▸ **Your objective**: Reproduce the data below word for word. Begin at its first line and stop after the line that contains "Action: point(978,31)".
— start —
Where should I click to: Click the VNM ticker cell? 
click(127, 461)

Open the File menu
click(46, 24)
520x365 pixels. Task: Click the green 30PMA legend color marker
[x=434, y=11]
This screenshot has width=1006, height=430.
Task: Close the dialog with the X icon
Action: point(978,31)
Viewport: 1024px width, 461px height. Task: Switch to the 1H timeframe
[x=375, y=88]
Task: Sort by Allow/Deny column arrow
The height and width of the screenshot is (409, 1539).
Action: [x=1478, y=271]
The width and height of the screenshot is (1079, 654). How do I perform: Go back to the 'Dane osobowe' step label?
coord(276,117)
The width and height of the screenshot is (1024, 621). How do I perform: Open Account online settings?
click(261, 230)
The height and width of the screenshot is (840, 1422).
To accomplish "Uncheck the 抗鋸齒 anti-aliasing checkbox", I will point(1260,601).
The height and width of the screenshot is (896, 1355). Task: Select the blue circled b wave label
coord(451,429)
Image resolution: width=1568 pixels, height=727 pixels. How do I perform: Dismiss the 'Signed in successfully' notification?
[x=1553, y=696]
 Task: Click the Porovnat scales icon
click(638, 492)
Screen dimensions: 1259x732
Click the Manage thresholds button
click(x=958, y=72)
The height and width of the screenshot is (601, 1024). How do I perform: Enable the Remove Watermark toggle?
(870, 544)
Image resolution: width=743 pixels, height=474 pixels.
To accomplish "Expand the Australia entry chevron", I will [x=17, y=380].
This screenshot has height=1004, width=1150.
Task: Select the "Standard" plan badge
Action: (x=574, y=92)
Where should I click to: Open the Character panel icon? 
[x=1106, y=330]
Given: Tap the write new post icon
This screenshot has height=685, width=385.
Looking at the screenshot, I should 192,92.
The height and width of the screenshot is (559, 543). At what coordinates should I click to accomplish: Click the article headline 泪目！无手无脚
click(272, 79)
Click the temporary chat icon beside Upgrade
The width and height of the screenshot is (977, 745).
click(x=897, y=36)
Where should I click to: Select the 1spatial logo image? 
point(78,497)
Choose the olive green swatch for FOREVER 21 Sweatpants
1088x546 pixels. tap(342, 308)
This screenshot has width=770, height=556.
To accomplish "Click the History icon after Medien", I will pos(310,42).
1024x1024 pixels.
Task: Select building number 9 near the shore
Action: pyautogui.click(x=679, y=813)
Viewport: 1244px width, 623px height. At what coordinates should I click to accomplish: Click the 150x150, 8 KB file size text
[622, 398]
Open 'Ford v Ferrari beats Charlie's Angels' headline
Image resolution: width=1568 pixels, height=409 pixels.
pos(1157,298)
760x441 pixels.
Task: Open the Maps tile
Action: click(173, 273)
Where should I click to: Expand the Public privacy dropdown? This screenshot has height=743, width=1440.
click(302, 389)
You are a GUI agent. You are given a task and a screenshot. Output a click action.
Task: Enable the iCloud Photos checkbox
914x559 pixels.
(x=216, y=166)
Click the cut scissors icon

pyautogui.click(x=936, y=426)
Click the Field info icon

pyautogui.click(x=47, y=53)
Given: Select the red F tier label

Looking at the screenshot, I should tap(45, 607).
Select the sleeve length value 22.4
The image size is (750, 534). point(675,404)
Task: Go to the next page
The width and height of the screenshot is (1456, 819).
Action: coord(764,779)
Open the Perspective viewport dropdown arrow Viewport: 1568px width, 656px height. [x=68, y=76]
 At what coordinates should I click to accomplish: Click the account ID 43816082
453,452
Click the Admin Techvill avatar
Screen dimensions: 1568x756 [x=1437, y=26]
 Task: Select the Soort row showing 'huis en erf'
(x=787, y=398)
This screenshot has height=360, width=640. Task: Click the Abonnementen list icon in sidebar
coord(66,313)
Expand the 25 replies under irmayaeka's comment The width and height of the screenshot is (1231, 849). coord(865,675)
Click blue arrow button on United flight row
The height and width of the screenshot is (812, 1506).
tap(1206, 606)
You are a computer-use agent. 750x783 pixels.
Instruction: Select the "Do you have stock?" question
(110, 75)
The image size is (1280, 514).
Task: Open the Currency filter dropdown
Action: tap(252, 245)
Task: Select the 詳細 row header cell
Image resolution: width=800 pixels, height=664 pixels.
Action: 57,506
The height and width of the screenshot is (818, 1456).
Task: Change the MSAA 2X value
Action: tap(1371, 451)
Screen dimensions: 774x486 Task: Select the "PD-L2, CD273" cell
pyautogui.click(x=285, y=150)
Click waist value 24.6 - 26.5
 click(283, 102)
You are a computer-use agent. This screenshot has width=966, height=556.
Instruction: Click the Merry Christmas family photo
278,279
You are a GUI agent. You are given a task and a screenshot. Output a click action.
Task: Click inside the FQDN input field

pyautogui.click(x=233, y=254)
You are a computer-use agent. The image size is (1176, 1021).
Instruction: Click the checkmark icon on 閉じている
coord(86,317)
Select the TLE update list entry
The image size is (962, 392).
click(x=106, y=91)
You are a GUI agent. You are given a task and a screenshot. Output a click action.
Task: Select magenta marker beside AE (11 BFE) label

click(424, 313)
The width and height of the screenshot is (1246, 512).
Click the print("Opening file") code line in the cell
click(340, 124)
— end —
▸ **Expected answer**:
Where should I click to: Click the VNM ticker cell? 
click(127, 461)

Open the File menu
click(46, 24)
520x365 pixels. Task: Click the green 30PMA legend color marker
[x=434, y=11]
This screenshot has width=1006, height=430.
Task: Close the dialog with the X icon
Action: point(978,31)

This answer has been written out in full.